Feature Extraction

Feature extraction techniques explore the relationships and dependencies between features to create a new dataset of transformed features. Unlike feature selection methods that only select the best features from the existing ones, feature extraction models go further by generating new features that capture the essential information of the original data. This transformed dataset not only has a lower dimensionality but also retains the interesting and intrinsic characteristics of the original data.

The goal of feature extraction is to reduce the complexity of the model by transforming the original features into a new representation that captures the most relevant information. This can lead to improved efficiency, reduced generalization error, and decreased overfitting, as the model can focus on the most informative aspects of the data.

There are different perspectives on what properties or content from the original dataset should be preserved in the transformed dataset, resulting in a wide range of feature extraction techniques. Some of the most popular feature extraction algorithms include Principal Component Analysis (PCA), Linear discriminant analysis (LDA) and Non-Negative Matrix Factorization (NMF).

Principal Component Analysis

Principal Component Analysis (PCA) is a widely used feature extraction method that aims to transform the original features into a new set of uncorrelated features called principal components. The key idea behind PCA is to capture the maximum amount of variance in the data with a reduced number of features.

PCA achieves this by finding a set of orthogonal axes, called principal components, that represent the directions of maximum variance in the data. The first principal component captures the most significant variation, followed by the second principal component, and so on.

In the above image the two principal components of a dataset are shown, easily we can identify that the amount of information in the direction of blue axis is greater than the red axis (these axes are called eigenvectors or principal components). To reduce the dimensionality of the dataset, we simply have to make a projection on the first principal components (the exact number of components is chosen by the user).

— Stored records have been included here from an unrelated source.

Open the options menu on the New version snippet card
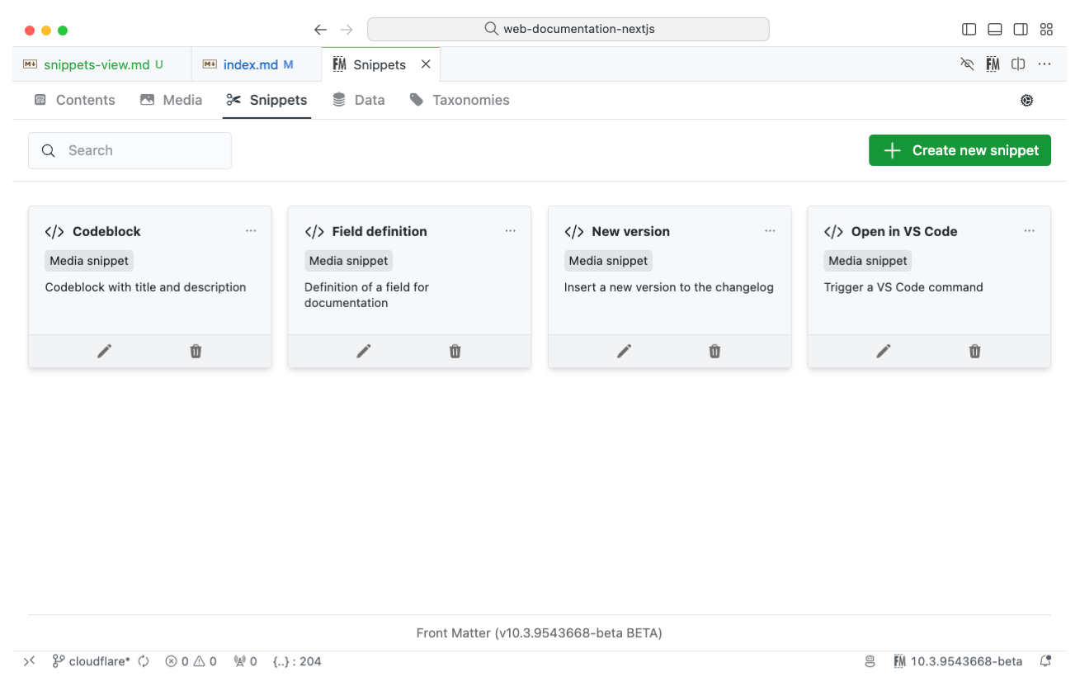Image resolution: width=1080 pixels, height=686 pixels. (x=770, y=230)
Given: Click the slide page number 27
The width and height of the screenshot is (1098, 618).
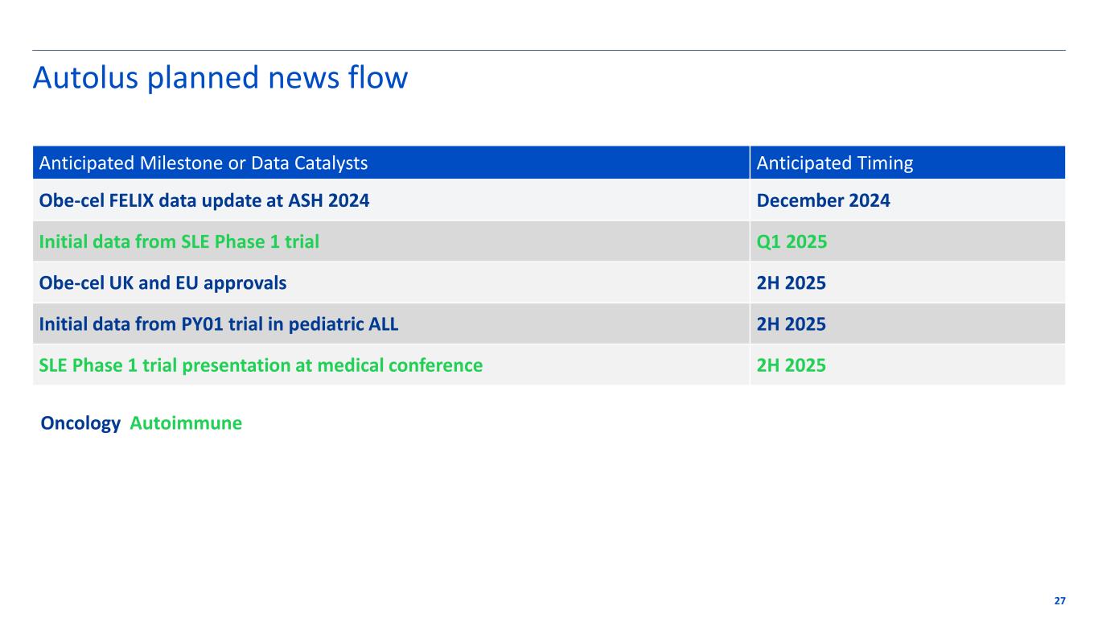Looking at the screenshot, I should (1059, 601).
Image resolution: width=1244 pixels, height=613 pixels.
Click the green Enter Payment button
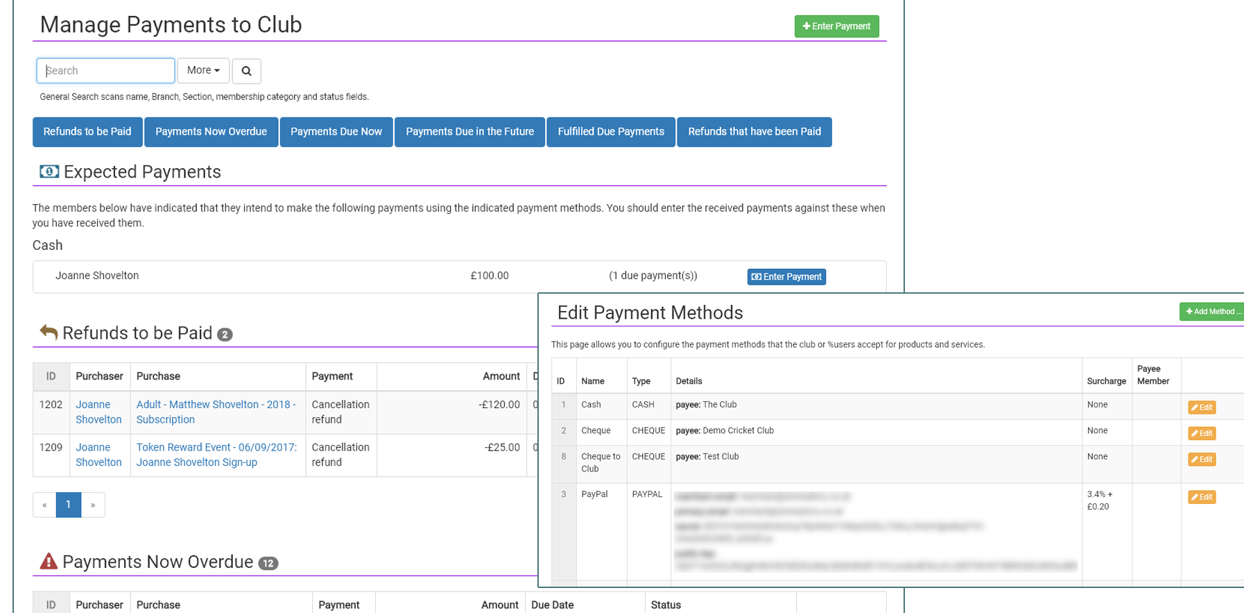[x=836, y=26]
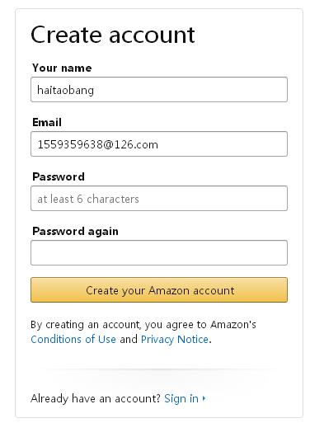Click the Email label above the field
This screenshot has height=423, width=310.
coord(47,122)
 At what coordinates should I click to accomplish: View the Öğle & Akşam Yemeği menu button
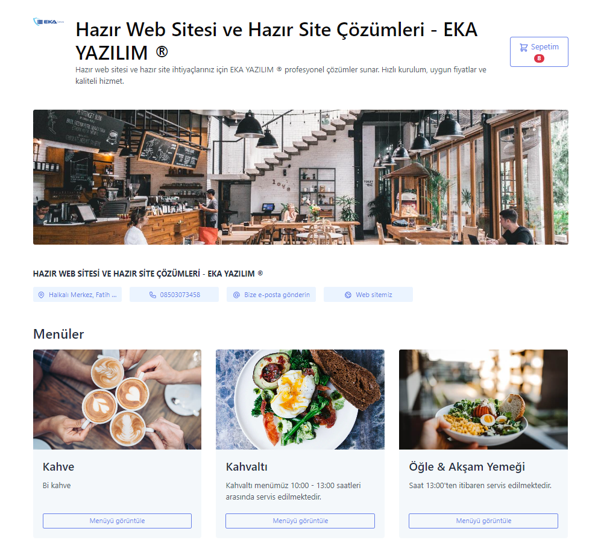pyautogui.click(x=483, y=521)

By selecting a subset of the most important principal components, PCA effectively reduces the dimensionality of the data while preserving the most significant information. PCA is particularly useful when dealing with highly correlated features or when the data is characterized by a large number of dimensions. It helps in visualizing and understanding the underlying structure of the data and can be used as a preprocessing step for various machine learning tasks.

Linear Discriminant Analysis

Linear Discriminant Analysis (LDA) is a feature extraction technique commonly used in classification tasks. Unlike PCA, which focuses on maximizing variance, LDA aims to find a linear combination of features that maximizes the separability between different classes. This is achieved by mapping the data into a lower-dimensional space while maximizing the between-class distances and minimizing the within-class variances. It finds a set of discriminant functions that maximize the ratio of between-class scatter to within-class scatter.

By projecting the data onto the derived discriminant axes, LDA creates a new feature space where the classes are well-separated, making it easier for classification algorithms to discriminate between different classes. LDA is particularly effective when there is a clear class separation in the data and can improve classification performance by reducing the dimensionality of the feature space.

Non-Negative Matrix Factorization

Non-Negative Matrix Factorization (NMF) is a feature extraction method that decomposes the original data matrix into two low-rank matrices: one representing the basis or feature vectors and the other representing the coefficients. NMF assumes that the original data can be represented as a linear combination of non-negative basis vectors.

NMF is particularly useful for data with non-negative values, such as text data or image data. It can be applied to extract meaningful components or topics from text documents or to represent images in terms of interpretable parts.

NMF iteratively updates the basis vectors and coefficients until it converges to a representation that captures the most important features of the data. The resulting low-dimensional representation can be used for various tasks, including clustering, visualization, or as input for subsequent machine learning algorithms.